The authentication was forwarded to another domain controller via the Netlogon secure channel (IP address 192.169.213.10), where LmCompatibilityLevel was set to 3. This DC had also the PDC emulator role.

By setting the LmCompatibility to 5 on the PDC, I got the expected Access Denied:

Also confirmed in Wirershark:

So what is happening here?

The problem is that this architecture does not work the way you think it does. After reverse-engineering msv1_0.dll and ntlmshared.dll, I found that a non-PDC domain controller configured with level 5 does not reject NTLMv1.
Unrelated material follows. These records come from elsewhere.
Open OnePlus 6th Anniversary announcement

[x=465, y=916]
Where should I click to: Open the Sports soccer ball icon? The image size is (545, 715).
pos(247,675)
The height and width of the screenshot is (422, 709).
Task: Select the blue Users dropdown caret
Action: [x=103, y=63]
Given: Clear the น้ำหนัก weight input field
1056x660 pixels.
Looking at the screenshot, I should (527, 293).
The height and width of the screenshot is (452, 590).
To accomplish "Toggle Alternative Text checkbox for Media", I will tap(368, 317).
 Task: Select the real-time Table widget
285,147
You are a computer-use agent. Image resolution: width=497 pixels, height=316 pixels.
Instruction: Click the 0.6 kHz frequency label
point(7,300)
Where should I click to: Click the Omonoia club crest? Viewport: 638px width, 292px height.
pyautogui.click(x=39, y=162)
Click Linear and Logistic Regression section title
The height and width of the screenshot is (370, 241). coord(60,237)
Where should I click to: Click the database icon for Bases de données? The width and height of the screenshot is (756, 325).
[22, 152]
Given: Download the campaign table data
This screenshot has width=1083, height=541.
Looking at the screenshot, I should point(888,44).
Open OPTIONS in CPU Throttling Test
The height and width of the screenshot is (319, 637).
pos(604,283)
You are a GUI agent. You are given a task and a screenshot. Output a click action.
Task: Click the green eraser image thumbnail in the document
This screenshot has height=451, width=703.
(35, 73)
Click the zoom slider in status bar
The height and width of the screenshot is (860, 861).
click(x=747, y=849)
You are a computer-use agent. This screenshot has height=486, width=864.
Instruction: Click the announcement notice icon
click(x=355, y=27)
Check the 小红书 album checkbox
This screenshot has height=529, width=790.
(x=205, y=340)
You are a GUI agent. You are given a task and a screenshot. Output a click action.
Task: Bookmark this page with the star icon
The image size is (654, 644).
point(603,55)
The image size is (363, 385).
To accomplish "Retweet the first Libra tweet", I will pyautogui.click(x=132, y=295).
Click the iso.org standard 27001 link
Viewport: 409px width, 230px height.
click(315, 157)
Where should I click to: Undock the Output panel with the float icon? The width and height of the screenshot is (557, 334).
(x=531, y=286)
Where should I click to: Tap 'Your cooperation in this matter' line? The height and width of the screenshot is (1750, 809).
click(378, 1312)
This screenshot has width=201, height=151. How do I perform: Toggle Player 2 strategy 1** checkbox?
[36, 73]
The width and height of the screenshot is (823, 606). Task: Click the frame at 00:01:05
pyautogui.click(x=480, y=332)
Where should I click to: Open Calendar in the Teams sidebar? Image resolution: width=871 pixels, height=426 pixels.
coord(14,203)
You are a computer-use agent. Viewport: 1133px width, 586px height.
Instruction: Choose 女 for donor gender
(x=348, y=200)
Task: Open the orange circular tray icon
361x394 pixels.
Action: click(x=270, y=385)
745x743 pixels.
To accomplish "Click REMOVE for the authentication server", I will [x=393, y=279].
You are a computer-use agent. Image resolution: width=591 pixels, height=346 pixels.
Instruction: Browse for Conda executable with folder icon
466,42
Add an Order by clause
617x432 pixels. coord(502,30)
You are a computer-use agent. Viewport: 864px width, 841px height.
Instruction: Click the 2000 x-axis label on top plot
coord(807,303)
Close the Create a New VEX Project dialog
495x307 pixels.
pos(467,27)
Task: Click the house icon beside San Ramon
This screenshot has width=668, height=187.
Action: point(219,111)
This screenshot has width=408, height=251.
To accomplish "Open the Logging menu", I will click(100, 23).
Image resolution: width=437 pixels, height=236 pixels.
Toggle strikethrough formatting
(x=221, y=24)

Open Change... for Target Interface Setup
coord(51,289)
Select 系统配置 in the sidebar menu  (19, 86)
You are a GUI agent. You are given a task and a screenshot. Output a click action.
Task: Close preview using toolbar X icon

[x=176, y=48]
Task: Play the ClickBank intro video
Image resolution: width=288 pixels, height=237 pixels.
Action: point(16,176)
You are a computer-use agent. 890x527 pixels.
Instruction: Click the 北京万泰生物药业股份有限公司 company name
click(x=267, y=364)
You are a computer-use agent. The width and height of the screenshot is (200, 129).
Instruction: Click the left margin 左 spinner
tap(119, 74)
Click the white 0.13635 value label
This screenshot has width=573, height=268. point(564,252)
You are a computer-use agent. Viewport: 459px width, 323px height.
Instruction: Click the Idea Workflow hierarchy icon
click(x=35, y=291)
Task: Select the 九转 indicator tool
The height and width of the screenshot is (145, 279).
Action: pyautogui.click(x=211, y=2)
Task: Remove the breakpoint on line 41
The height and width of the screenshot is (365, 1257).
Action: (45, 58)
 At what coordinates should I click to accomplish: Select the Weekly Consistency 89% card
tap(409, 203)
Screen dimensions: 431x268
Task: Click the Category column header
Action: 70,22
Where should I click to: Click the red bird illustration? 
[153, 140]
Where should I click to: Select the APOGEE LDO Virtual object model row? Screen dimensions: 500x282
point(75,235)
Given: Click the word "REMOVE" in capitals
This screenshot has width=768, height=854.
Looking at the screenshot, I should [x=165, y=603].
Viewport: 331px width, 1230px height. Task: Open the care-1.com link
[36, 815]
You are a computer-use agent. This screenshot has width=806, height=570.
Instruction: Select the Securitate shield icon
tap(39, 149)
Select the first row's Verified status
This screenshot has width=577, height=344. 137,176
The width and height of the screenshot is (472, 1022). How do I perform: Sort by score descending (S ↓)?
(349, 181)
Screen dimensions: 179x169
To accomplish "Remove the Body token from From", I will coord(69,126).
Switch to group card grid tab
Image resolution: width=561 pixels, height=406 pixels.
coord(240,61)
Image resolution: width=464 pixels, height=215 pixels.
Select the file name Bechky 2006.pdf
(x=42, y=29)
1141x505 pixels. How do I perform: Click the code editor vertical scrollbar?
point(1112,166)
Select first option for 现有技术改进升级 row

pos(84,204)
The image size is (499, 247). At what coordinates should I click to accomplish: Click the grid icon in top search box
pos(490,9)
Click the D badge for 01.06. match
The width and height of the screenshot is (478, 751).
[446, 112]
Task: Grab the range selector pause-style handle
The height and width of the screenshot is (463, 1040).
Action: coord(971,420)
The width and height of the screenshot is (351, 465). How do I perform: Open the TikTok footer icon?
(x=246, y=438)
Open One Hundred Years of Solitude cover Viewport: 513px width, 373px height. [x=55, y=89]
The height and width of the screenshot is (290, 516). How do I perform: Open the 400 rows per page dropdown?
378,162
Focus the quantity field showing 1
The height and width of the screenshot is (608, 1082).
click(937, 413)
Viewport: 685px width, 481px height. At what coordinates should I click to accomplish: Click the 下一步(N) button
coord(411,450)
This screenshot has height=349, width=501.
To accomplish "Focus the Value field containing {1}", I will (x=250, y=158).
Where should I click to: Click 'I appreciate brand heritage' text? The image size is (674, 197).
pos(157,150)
Because it is not authoritative for the decision, it silently forwards the authentication request to the PDC emulator and lets it make the final call.

Without going too much in details, inside ntlmshared.dll, MsvpPasswordValidate() contains a gate controlled by GlobalSharedConfig (which maps to NtLmGlobalLmProtocolSupported, derived from LmCompatibilityLevel):

When the level is 5, bVar3 stays false and the NTLMv1 hash comparison is skipped entirely. The function returns false, causing STATUS_WRONG_PASSWORD. Back in MsvpSamValidate() ,in msv1_0.dll , the Authoritative flag is never set to 1 for this error, it stays at the default 0.

Netlogon interprets Authoritative=0 as “this DC cannot give a definitive answer” and forwards the NTLMv1 blob unchanged to the PDC emulator, which runs the same check under its own LmCompatibilityLevel.

This means that lowering the level on any DC effectively lowers it for the entire domain if that DC happens to be the PDC emulator, and more critically, lowering it on the PDC emulator, even intentionally, even for a scoped use case, opens NTLMv1 acceptance for every client in the domain regardless of which DC they connect to.

I tried to find documentation explaining or validating this behaviour but was unsuccessful, so I submitted it to MSRC as a security feature bypass. After an initial classification of “Important Security Feature Bypass”, they reconsidered and concluded it did not meet the bar for immediate servicing.

After further discussion explaining the real-world impact of inconsistent LmCompatibilityLevel configurations, they settled on medium severity with a fix planned for an upcoming future release.

My take: this is not something catastrophically dangerous on its own. But documenting this behaviour makes one thing clear, inconsistent LmCompatibilityLevel settings across domain controllers should always be avoided. The PDC emulator is the silent enforcement point for the entire domain, and administrators who believe they have contained NTLMv1 exposure to a single isolated DC may have a false sense of security.

This is also a good reminder that NTLM itself is on its way out , Microsoft has announced plans to deprecate it, and any remaining dependency on NTLMv1 in your environment is technical debt worth eliminating sooner rather than later.